While helpful, the four-step safe harbor method fails to address the most administratively burdensome step for employers: determining and allocating the underlying “total parking expenses.” This determination is critical because the total parking expense is applied against the ratio of employee parking (both reserved and nonreserved, if the lot is not primarily available for general public use) to determine the deduction disallowance.
Under the Notice, parking expenses include, but are not limited to, repairs, maintenance, utility costs, insurance, property taxes, interest, snow and ice removal, leaf removal, trash removal, parking lot attendant expenses, security, and rent or lease payments. Most of these items are not separately broken out from the employer’s broader place of business property expenses, making it potentially burdensome and impractical to calculate. In addition to the administrative burden, the expansive interpretation of what constitutes “parking expenses” may have a disproportionately negative impact on employers that own parking lots and incur large continuing upkeep expenses (especially in areas where parking has no fair market value), as opposed to employers that pay a fixed amount to lease parking spots or have parking spots included as part of a larger lease.
Importantly, the IRS did clarify that depreciation on a parking structure that is owned by an employer and used by the employer’s employees would not be considered a parking expense for purposes of the Notice.

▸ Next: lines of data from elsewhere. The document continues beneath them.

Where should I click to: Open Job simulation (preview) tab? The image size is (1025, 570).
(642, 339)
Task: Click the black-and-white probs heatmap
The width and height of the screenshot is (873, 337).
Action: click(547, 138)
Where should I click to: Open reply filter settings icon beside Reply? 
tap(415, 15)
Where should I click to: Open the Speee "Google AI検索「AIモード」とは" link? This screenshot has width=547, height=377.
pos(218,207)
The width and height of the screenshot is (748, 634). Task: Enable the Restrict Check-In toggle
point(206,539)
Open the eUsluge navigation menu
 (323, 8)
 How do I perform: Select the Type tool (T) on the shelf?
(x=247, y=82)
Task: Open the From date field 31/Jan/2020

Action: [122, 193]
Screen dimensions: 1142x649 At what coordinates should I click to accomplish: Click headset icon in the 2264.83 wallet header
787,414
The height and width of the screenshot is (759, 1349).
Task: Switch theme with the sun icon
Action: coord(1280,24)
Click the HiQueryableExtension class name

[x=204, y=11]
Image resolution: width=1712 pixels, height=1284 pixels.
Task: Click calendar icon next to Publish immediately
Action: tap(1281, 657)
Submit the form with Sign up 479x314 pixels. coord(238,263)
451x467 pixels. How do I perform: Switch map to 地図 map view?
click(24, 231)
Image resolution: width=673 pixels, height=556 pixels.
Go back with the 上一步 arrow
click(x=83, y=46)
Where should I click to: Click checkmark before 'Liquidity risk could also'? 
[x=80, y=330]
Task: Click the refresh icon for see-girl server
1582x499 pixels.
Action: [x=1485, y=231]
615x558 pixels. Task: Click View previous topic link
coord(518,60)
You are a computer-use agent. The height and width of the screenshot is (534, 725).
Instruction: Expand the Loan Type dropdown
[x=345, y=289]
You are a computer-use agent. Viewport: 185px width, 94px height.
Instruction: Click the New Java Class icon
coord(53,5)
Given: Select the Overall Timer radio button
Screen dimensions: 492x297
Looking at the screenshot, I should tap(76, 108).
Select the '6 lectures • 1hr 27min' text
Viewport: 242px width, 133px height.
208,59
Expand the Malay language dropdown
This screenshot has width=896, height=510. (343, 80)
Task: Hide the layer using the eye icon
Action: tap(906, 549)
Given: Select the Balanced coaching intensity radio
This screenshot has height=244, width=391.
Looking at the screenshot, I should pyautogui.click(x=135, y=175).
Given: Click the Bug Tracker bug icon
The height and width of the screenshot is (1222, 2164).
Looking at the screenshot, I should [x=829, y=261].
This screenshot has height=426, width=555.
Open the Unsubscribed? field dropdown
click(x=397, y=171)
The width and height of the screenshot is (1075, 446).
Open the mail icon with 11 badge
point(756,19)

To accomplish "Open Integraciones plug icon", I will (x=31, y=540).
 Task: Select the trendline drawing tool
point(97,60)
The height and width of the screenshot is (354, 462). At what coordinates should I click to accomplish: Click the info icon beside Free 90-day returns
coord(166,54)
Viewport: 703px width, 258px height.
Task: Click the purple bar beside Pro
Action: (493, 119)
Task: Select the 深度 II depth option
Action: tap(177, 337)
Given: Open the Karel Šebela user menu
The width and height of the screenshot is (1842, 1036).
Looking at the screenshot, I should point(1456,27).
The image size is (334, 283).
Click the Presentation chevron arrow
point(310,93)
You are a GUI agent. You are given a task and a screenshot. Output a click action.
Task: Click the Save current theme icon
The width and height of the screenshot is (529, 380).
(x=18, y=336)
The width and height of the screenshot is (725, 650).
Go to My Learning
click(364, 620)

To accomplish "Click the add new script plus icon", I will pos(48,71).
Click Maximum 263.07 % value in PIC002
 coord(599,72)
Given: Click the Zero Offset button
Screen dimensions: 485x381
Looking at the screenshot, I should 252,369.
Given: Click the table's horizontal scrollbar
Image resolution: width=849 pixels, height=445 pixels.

Tax-exempt employers are not spared from this new burden. The methods for computing allocable parking costs mirror those governing taxable entities discussed above. Instead of a deduction disallowance, tax-exempt employers must increase their UBTI by the amount of the allocable “deduction disallowance.” The method used to track parking expenses outlined in the four-step safe harbor method may be particularly onerous for tax-exempt employers. This is because the administrative burden of tracking and allocating the expenses far outweighs the UBTI generated and can trigger a UBTI filing for tax-exempt entities that have never previously been subject to UBTI. Therefore, the guidance set forth in the Notice will have far-reaching effects unless the proposed regulations adopt more reasonable positions.
All nongovernmental employers should consider some important next steps.
First, until the proposed regulations are released, taxable and tax-exempt employers should consult with their tax advisors regarding appropriate next steps to ascertain and adopt a reasonable method for calculating the disallowed deduction or increase in UBTI. Second, as solicited by the Notice, individual employers or associations should consider providing comments to the IRS (prior to February 22, 2019) seeking more easily administered rules (e.g., only allocate as parking expenses amounts that are separately broken out for parking, as opposed to the entire business premises); an exemption for parking with no, or a de minimis, fair market value; and clarification that the rules do not apply to reserved parking spaces for handicapped employees.
Employers should also consider eliminating most, if not all, reserved parking, including spots reserved by places of worship for church staff or even spots reserved for employees as a reward on a rotating basis, such as for the “employee of the month.” Any changes should be made by March 31, 2019 to take advantage of the retroactive effect. Finally, employers should consider whether adopting an exemption for reserved parking for employees with special parking needs, such as handicapped parking, is a reasonable position under the Notice.